One can be forgiven if they recently confused McEwen Communications Building for Elon’s Center for the Arts.
Two sections of Assistant Professor Max Negin’s “Creating Multimedia Content” course photographed 18 undergraduates in the Department of Performing Arts on Sept. 16, including 11 senior dance majors, performing an array of dance moves. Negin’s students stationed themselves in McEwen’s Studio A as well as around the outside of the building to capture photographs, both stills and action shots.
The School of Communications students also recorded audio that will be combined with the photography for a class assignment later in the semester. To see photos of the students in action, visit the School of Communications’ Flickr page.
“In COM 220, we have a variety of projects centered around media creation. Having the dance students participate allowed us to create media that can live beyond the four walls of the classroom,” said Negin. “In addition, the short photo documentaries on each dancer will allow students to develop their ability to tell stories.”

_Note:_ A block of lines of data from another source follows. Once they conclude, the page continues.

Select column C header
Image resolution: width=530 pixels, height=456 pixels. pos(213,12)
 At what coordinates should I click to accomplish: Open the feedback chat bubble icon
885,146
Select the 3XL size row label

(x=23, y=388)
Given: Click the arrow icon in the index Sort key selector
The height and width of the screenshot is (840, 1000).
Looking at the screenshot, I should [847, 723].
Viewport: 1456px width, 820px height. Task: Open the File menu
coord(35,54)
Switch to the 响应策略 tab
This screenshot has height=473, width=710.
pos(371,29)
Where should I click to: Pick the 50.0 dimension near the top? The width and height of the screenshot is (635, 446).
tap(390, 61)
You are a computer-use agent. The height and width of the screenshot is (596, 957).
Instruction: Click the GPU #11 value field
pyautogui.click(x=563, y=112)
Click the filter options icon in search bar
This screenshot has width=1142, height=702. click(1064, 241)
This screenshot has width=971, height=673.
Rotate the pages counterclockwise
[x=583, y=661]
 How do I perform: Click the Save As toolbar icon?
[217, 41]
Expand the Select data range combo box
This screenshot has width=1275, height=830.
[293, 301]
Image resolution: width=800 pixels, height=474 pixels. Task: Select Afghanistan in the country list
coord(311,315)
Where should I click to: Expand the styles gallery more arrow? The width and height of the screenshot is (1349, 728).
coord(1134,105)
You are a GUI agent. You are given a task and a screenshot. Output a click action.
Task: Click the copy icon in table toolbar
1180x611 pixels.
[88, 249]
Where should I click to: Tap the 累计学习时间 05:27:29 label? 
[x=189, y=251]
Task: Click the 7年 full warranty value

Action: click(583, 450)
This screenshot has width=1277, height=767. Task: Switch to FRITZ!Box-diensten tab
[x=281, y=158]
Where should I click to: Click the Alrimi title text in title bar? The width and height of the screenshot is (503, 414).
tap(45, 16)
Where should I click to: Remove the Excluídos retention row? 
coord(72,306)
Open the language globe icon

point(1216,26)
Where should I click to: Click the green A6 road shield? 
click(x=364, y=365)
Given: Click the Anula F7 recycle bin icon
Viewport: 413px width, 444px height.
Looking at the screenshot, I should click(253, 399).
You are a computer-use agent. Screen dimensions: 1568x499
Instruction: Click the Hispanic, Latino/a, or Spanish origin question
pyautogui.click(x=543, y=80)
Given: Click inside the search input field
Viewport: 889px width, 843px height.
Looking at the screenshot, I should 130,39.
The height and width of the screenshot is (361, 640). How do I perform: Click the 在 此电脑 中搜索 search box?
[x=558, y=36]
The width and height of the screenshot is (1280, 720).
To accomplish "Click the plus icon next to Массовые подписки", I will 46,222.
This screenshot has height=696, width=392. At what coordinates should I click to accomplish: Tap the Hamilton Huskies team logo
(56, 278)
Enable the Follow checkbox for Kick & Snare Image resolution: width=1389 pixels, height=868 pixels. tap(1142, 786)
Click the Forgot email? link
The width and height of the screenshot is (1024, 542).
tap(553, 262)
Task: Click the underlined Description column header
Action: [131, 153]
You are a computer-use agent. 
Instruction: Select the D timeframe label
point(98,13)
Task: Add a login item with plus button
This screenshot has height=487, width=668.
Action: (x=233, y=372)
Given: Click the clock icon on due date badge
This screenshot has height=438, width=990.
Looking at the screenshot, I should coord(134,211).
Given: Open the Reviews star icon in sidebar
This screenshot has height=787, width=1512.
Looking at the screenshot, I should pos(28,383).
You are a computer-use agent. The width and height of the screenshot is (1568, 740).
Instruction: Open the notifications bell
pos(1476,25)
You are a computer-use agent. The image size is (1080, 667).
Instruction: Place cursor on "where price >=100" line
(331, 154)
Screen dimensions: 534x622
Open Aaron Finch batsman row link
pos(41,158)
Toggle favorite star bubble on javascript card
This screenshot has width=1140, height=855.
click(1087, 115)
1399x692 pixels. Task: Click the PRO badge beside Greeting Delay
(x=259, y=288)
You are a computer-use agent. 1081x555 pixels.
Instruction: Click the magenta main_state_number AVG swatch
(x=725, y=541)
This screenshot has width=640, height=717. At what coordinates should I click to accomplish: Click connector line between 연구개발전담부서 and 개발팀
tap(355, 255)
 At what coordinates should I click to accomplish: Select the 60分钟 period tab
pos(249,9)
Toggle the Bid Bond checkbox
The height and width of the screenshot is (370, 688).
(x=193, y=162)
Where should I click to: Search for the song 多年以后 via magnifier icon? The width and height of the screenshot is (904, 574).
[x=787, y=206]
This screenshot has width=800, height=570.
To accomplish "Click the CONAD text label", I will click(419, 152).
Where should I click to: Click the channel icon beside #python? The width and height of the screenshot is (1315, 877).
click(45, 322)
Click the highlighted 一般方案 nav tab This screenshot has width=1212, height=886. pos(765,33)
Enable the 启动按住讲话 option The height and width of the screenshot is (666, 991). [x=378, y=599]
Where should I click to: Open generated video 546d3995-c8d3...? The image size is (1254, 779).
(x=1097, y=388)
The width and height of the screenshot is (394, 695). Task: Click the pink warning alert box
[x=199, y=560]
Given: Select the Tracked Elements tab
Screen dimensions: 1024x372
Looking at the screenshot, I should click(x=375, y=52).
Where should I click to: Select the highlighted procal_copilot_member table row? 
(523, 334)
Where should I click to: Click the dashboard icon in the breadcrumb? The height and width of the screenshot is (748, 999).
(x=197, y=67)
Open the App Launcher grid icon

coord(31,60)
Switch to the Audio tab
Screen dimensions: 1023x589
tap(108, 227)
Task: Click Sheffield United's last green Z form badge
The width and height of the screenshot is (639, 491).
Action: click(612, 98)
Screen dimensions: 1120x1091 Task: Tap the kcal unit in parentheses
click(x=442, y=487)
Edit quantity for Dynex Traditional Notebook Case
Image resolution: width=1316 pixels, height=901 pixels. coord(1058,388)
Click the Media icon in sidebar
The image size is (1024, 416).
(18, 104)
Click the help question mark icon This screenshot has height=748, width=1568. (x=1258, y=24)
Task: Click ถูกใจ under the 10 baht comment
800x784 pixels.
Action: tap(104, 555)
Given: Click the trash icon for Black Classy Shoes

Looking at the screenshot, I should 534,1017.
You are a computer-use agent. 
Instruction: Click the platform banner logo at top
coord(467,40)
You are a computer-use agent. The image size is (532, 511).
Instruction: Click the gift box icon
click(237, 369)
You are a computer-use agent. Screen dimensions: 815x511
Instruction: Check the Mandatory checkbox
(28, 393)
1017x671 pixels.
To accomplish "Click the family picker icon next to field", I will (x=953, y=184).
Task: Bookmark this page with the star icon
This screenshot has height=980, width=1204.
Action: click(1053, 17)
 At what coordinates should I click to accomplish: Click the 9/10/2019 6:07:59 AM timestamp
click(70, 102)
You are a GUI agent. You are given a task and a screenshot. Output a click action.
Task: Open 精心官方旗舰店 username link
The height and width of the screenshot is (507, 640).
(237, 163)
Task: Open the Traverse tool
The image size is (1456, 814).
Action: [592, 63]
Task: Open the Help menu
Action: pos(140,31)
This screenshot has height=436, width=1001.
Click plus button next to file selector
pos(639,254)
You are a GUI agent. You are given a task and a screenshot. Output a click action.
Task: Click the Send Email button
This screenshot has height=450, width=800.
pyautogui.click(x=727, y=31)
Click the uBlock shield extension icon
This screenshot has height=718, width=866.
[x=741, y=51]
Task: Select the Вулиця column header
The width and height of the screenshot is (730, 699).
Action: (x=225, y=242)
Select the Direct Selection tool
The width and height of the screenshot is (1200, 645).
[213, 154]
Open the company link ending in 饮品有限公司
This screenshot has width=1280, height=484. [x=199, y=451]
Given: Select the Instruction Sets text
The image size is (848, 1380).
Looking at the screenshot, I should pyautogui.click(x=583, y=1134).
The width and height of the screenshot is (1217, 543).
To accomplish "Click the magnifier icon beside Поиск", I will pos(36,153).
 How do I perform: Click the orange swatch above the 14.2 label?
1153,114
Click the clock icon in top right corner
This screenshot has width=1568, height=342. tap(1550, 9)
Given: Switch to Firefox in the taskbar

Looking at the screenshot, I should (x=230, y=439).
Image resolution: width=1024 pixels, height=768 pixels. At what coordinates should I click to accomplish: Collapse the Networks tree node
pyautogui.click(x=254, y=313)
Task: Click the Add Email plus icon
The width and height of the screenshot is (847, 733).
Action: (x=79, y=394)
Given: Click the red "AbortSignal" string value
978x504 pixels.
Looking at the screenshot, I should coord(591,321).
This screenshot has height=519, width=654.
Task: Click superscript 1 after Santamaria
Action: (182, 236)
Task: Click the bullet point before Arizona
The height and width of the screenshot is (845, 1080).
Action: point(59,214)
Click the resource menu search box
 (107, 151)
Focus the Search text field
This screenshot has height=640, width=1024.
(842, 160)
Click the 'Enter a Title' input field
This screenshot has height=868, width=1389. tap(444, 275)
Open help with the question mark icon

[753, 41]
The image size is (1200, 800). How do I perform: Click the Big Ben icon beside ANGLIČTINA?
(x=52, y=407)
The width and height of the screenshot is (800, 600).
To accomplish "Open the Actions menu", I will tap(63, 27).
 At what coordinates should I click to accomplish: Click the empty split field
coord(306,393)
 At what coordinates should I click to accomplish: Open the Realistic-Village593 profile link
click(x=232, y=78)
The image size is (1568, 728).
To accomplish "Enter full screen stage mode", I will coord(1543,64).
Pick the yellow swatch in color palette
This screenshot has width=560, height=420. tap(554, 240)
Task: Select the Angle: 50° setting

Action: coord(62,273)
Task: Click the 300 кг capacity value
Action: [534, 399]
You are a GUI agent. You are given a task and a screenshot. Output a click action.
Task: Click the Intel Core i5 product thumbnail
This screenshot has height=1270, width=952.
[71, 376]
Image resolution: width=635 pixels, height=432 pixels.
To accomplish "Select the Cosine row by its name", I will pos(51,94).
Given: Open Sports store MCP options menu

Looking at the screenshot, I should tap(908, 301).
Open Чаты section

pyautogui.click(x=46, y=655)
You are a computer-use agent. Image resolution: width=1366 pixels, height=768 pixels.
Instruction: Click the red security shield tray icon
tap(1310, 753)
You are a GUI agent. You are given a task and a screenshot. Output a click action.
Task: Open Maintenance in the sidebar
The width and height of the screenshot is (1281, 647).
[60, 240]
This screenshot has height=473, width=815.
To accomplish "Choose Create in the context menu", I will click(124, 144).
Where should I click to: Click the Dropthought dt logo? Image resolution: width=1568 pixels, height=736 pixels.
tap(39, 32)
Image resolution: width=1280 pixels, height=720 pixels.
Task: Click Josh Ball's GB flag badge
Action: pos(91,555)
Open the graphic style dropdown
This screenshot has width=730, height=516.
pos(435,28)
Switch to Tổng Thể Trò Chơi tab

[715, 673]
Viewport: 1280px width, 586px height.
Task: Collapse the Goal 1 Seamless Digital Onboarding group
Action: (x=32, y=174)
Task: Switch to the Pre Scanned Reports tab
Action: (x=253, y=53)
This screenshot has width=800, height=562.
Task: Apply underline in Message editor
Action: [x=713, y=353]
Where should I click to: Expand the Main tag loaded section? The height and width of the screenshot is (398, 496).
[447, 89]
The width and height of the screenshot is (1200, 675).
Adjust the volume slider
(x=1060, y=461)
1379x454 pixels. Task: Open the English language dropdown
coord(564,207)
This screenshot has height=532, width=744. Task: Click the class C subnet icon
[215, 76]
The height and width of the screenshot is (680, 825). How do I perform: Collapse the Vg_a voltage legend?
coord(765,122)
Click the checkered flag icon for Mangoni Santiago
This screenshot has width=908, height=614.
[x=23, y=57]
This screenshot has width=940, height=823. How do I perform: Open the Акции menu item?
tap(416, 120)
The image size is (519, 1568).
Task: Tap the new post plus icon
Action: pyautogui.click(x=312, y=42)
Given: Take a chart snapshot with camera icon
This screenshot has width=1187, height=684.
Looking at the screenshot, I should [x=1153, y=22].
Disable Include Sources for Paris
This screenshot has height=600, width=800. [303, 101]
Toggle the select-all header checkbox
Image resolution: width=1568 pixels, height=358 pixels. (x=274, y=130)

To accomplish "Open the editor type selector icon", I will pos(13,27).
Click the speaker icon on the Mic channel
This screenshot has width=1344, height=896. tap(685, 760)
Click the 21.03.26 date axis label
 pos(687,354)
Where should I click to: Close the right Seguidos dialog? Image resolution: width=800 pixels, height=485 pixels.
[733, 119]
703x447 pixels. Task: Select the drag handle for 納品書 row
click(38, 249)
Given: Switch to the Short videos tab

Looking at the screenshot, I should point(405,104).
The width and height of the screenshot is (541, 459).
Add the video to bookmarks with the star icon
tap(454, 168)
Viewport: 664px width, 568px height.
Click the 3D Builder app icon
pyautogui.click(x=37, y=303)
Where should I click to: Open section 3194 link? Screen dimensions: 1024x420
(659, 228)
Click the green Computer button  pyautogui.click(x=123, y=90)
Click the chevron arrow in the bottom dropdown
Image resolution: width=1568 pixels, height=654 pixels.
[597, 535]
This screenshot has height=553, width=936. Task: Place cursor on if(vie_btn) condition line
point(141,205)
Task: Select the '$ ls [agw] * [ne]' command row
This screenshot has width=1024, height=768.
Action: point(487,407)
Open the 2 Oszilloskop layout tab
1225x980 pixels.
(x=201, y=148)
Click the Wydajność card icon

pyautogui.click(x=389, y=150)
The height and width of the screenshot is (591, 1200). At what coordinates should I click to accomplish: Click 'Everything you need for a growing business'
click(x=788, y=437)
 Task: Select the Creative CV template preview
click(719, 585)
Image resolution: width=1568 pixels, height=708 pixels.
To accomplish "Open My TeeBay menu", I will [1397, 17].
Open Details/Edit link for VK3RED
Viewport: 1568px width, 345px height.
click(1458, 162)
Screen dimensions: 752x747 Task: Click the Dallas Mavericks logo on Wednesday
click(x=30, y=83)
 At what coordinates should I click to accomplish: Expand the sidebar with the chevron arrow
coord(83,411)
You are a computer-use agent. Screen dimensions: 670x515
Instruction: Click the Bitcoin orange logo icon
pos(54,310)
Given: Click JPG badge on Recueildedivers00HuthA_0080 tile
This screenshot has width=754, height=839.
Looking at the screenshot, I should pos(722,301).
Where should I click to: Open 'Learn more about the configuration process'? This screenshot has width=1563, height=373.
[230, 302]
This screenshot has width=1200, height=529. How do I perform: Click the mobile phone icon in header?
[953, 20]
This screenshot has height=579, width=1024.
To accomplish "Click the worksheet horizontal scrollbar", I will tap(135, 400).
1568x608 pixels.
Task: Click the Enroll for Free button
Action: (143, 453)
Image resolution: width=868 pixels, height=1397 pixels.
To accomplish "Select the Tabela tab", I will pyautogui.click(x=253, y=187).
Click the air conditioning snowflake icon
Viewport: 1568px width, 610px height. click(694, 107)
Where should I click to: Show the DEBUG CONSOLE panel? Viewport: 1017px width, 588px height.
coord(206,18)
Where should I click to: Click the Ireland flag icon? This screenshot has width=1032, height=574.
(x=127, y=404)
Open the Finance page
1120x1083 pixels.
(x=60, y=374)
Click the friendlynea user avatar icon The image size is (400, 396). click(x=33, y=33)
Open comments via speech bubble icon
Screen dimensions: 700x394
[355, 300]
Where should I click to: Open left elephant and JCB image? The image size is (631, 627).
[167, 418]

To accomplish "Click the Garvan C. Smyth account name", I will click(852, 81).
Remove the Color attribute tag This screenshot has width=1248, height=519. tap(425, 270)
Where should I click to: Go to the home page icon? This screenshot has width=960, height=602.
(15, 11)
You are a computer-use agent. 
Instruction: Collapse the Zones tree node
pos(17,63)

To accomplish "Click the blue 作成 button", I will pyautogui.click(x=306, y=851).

“I think this was a great opportunity for collaboration and creativity,” said Jen Guy Metcalf, assistant professor of dance, who coordinated the photo sessions with Negin. “It was exciting to watch our students work together and create something that connects their majors. There were some exciting moments when the dancers and photographers captured incredible shots and it was really gratifying to witness that. I look forward to more projects like this in the future.”
Eleven dancers who participated in the photo sessions are enrolled in this semester’s “Senior Seminar in Dance,” the capstone experience for the senior dance major. The seniors plan to use the images as part of their professional portfolios, according to Metcalf, who co-teaches the seminar with Karl Green, assistant professor of performing arts.
Additionally, Metcalf invited seven first-year students, with majors ranging from performance and choreography, dance science, and music theatre, to attend.